In reality, the researchers’ soufflé fails to rise at all. Recall that the headline conclusion is that you get less of these rare adverse events after vaccination than you do after getting covid. Recall too that for a self-controlled case series study to work, you need accurate times for the exposure, to establish the exposure and baseline risk periods. For vaccination, the exposure date is straightforward: it is the day of vaccination. For exposure to covid–19, it is anything but straightforward, because the study uses a positive SARS-CoV-2 test as the definition of exposure to covid, and as we all know, finding a broken needle in a haystack doesn’t mean you’ve got a working sewing machine. This means the researchers don’t really know whether the cases had covid, and if they did, when they had covid, and this in turn means they have no way of defining the exposure risk period. The study fails to achieve an essential requirement for a self-controlled case series, knowing precisely when the exposure event occurred.
That alone is enough to damn the study, but there is an even more audacious failing. Cast your mind back to the essence of a self-controlled case series: it compares incidence rates during the post exposure risk period to that in the baseline period in the same individual, and produces a relative incidence ratio which describes the relative incidence compared to the baseline incidence. Two things follow. The first is that we have no idea of absolute incidence rates, because we have no idea of the denominator; all we know is that relatively, the incidence is, or maybe isn’t, higher in the post exposure risk period. The second thing is that, because the cases act as their own controls, the absolute baseline risk, even though we don’t know what it is, must be specific to that particular group of cases, because they, as well as being cases, are also the controls.
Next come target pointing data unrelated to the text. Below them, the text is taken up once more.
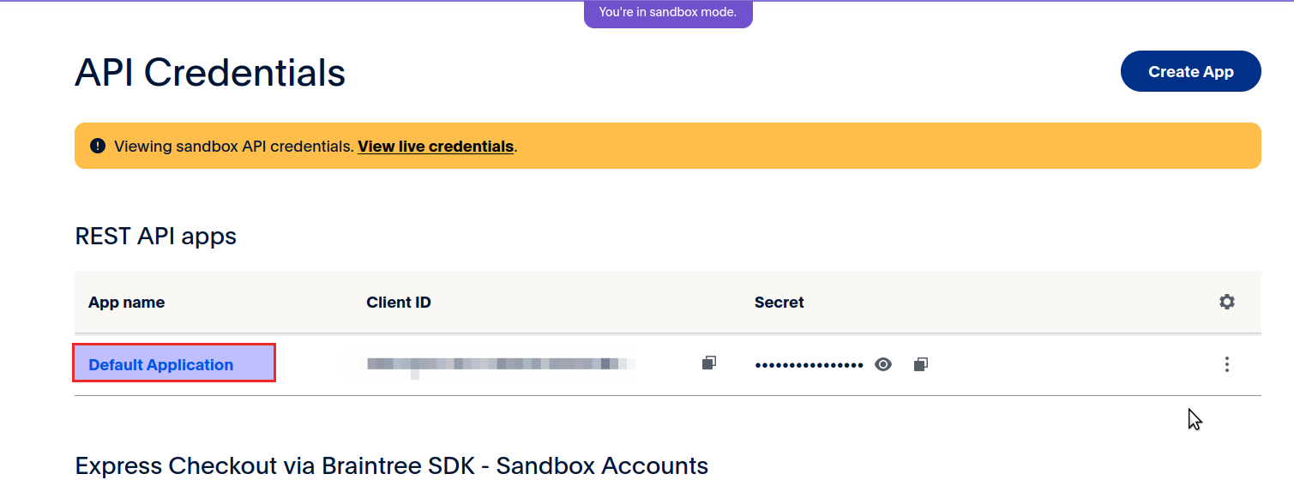Image resolution: width=1294 pixels, height=498 pixels.
Task: Click the masked Secret dots
Action: coord(809,365)
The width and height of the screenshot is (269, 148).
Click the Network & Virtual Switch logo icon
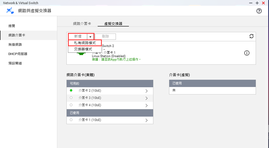pos(10,11)
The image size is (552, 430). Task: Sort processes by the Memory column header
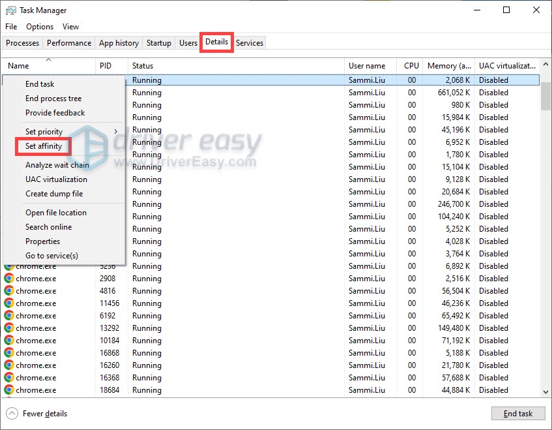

This means the only valid comparison is within a particular self-controlled case series, between baseline risk and that in the exposure period. As there is no way of establishing the absolute baseline incidence rates, we cannot compare one self-controlled case series with another. We might, for example, know that adverse event incidence rate ratio of exposure X (say being vaccinated) is 2, and that for exposure Y (say being exposed to covid) it is 4, but that doesn’t mean we can say Y has twice the incidence of adverse events compared to X, because we don’t know the underlying absolute incidence rates. If, for example, the underlying absolute baseline incidence in case series X was one in fifty (2%), and in case series Y it was one in a hundred (1%), then each series would in fact have the same absolute exposure period risk of 4% (2% x 2 for X, and 1% x 4 for Y). Because we have no way of verifying the underlying baseline risks, we cannot compare exposure X with exposure Y, only within X and within Y. If we do compare exposure X with exposure Y, it is a classic oranges and apples comparison, and that is why this paper fails.